Possible opportunities within open parallel for lop

Londhe__Ashutosh · ‎06-03-2015

Dear all,

i wanted know what are the different technique that i can use within already parallel openmp for loop to gain performance.

Like i am working on one code(snippet shown below) in which there is a for loop(already parallelized) calling one function for which intel vtune is showing hotspots, so how i can reduce execution time for that function, like can i use #pragma simd or it will make slower.

also there is another for loop inside already parallelized openmp for loop which also has hotspots.

Please let me know possible things i can do to achieve performance for both above mentioned problems.

#pragma omp parallel

{

#pragma omp for

for(;;)

{

some line of statements and function calls;

for(;;)//hotspot mentioned in second question

{

some line of statements;

}

function call;// hotspot mentioned in first question

some line of statements;

}

}//End of pragma omp parallel

TimP · ‎06-04-2015

Achieving vectorization of an inner loop in a parallel region is certainly a likely way to optimize. You haven't begun to furnish information to guess whether it will succeed.

Londhe__Ashutosh · ‎06-04-2015

@Tim Prince

Sir,

I tried using #pragma simd to achieve vectorization on this time consuming for loops inside openmp parallel region but the execution time is increased instead of decreasing, that's why i wanted to know any other things that i can try to optimize this piece of code.

I am sharing vtune result that i got for both the cases that is without simd and with simd.

370 secs. is total execution time without simd and 669 secs. is with simd.

jimdempseyatthecove · ‎06-08-2015

You will have to disclose more of the actual code. You only need to supply the control loops inclusive of the #pragma omp.... Also include calls to any functions have have serializing effects/side effects.(random number generator, barrier, critical section, mutex, etc...).

Jim Dempsey

Londhe__Ashutosh · ‎06-08-2015

Dear sir,

please refer code sample below,

After implementation of this openmp i got speed up of 9..49x(time reduced from 240 min to 25 min) and after using O3, xAVX and KMP_AFFINITY=compact i got final speed up of 33.81x (execution time : 7.1 min). After all this i have done vtune which showing upto 40% potentiol gain, thats why i am trying to achieve this gain with simd but doesn't getting any good result.

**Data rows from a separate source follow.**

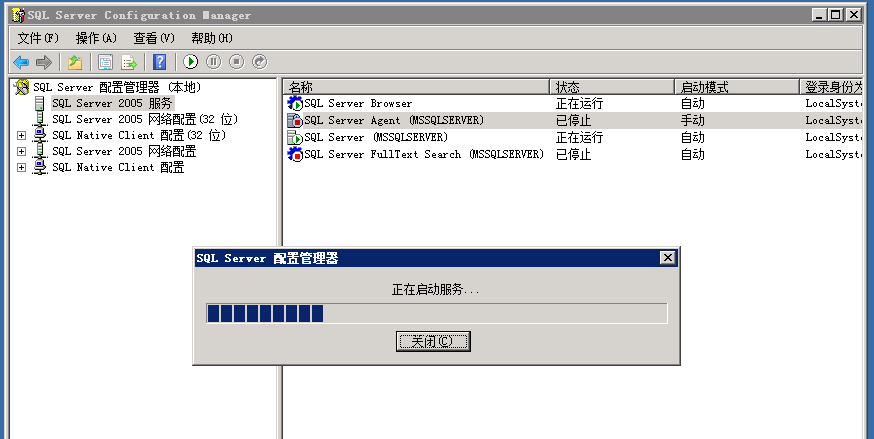Click the Export List toolbar icon
The height and width of the screenshot is (439, 874).
tap(129, 62)
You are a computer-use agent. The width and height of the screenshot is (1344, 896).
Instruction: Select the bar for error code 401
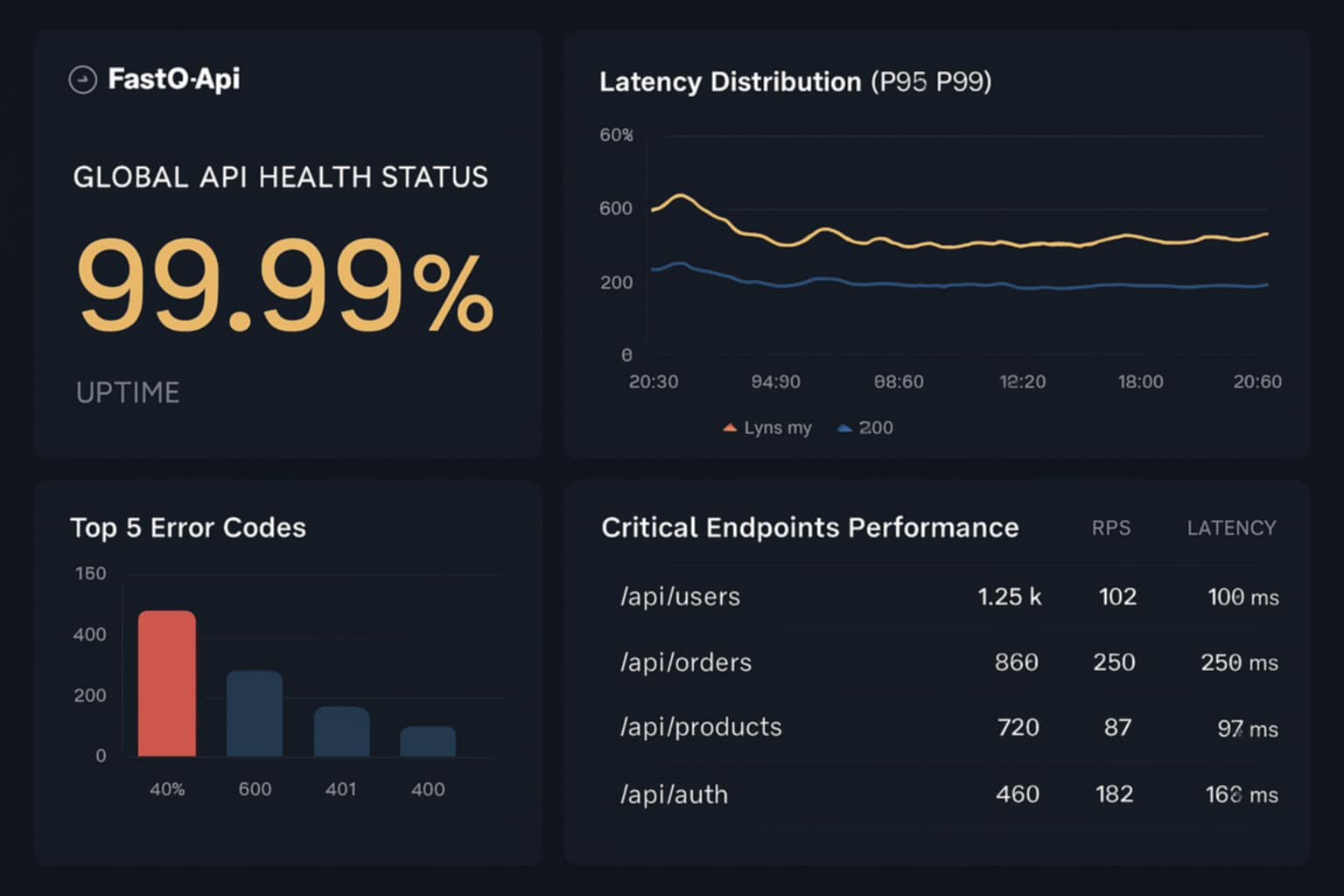[x=340, y=731]
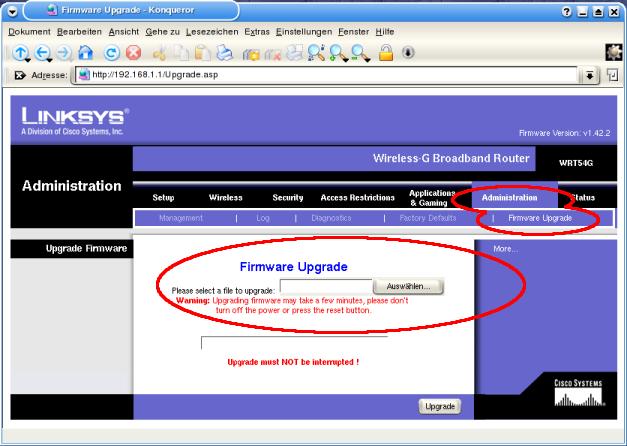Click the padlock security icon
The width and height of the screenshot is (627, 446).
tap(385, 53)
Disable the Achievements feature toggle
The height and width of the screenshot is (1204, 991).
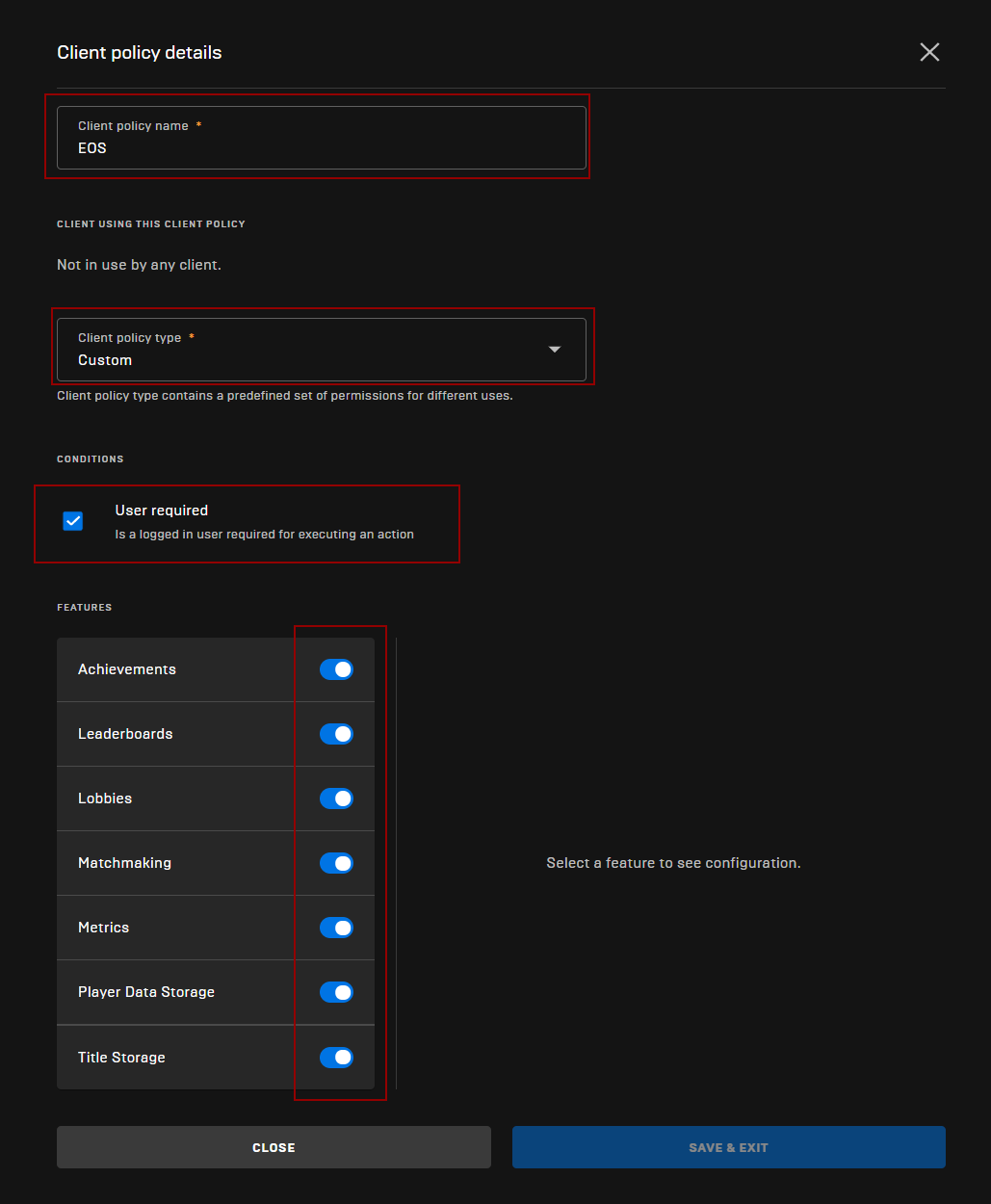coord(336,668)
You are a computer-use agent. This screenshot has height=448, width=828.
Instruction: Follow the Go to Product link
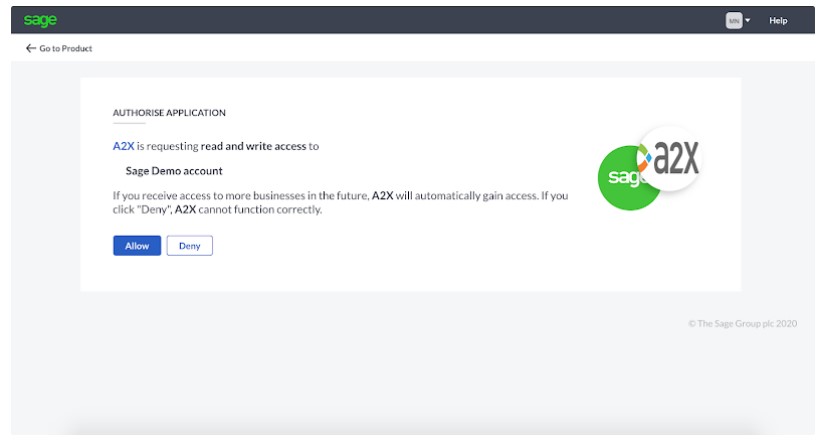65,48
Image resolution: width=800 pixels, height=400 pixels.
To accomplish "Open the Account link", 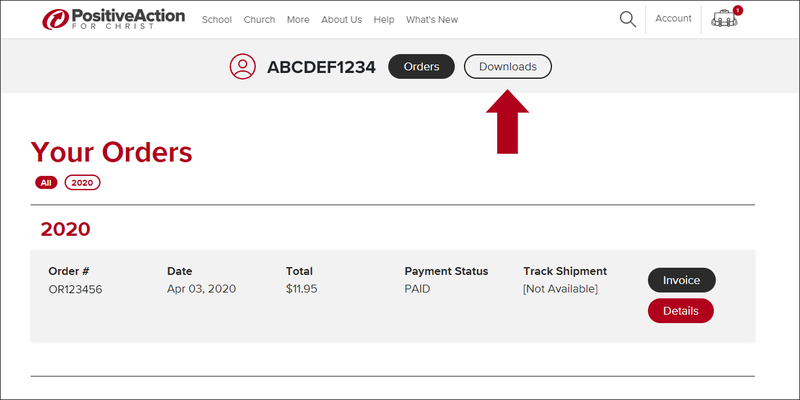I will click(673, 18).
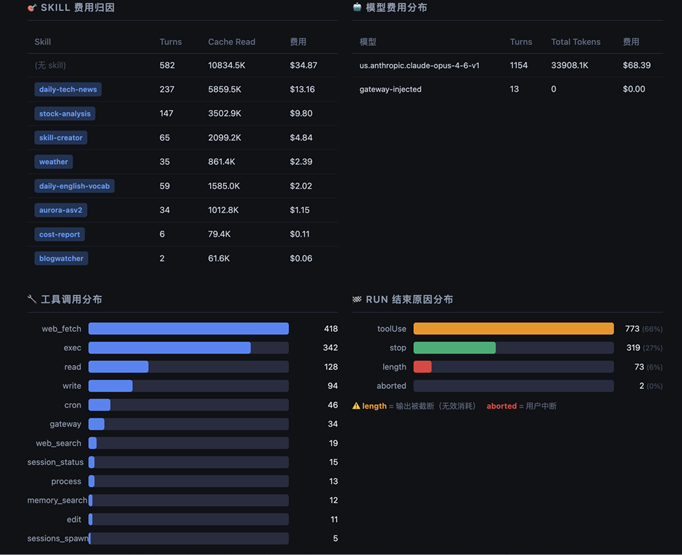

#pragma omp parallel shared(shared var list) private(private var list)
{

#pragma omp for schedule(dynamic, chunk)
for(;;)   //main for
{
       get_Grid_Velocities();   //function call

       for(;;)   //2nd for
       {
            Statements;

            if(condition) // main if condition
            {
                Statement;
                if(condition)
                {
                       Statements;
                }
                else
                {
                      if(condition)
                      {
                           Statements;
                      }
                      else
                      {
                           Statements;
                      }
                 } //End of if-else

                 Statements;

                 for(;;)
                 {
                      Statements;
                 }

                 Statements;  
                 if(condition)
                 {
                      Statements with function call;
                 }
                 else
                 {
                      Statements with function call;
                 }

                Statements;

                get_NDT_Depth();  //function call

                get_NDT_Depth();  //function call

                //Tried pragma simd here but no use 
                for(;;)      //Hotspot
                {
                       Statement;

                       if(condition)
                       {
                            Statement;
                       }
                       else
                       {
                            Statement;
                       }
                       Statements;

                       if(condition)
                       {
                            Statement;
                       }
                       else
                       {
                             Statement;
                       }

                       Statements;
                       if(condition)
                       {
                           Statement;                                
                       }
              }//Hotspot for loop ends

              trace_Interp();   //Function call - hotspot

              #pragma simd
              for(;;)
              {
                   Statement;     
              }

         } //main if condition
    } //2nd for loop

         if(condition)
         {
              for(;;)
              {
               
              }
         }    
         else
         {
            for(;;)
              {
               
              }
         }

         for(;;)
         {
              Statement; 
              for(;;)
              {
                 Statements;
              }
         }
         
}///main for loop
} //end of omp shared


TraceInterp function:
void trace_Interp()
{
        Statements;

        for(condition)
        { 
                if()
                {
                }
                else
                {
                }
        }

        //Tried pragma simd here but no use
        for(;;)  //Hotspot
        {
                
                tr_out = tr_in[int_samp_out-2]*inp_sp->coeff_sync[indx_sync][0] \
                                + tr_in[int_samp_out-1]*inp_sp->coeff_sync[indx_sync][1] \
                                + tr_in[int_samp_out]*inp_sp->coeff_sync[indx_sync][2] \
                                + tr_in[int_samp_out+1]*inp_sp->coeff_sync[indx_sync][3] \
                                + tr_in[int_samp_out+2]*inp_sp->coeff_sync[indx_sync][4] 
                                + tr_in[int_samp_out+3]*inp_sp->coeff_sync[indx_sync][5] \
                                + tr_in[int_samp_out+4]*inp_sp->coeff_sync[indx_sync][6] \
                                + tr_in[int_samp_out+5]*inp_sp->coeff_sync[indx_sync][7];
        }
}//End of trace_Interp function

jimdempseyatthecove · ‎06-09-2015

Your for loops with branches will not SIMDize unless the conditional statements are simple assignments similar to

if(A < B)
B = A * k;
else
B = C - A;

Note, the statements contain no division and short enough that computing both paths in vector with mask move is more efficient than computing one path in scalar. The arrays must have contiguous (and aligned) access too.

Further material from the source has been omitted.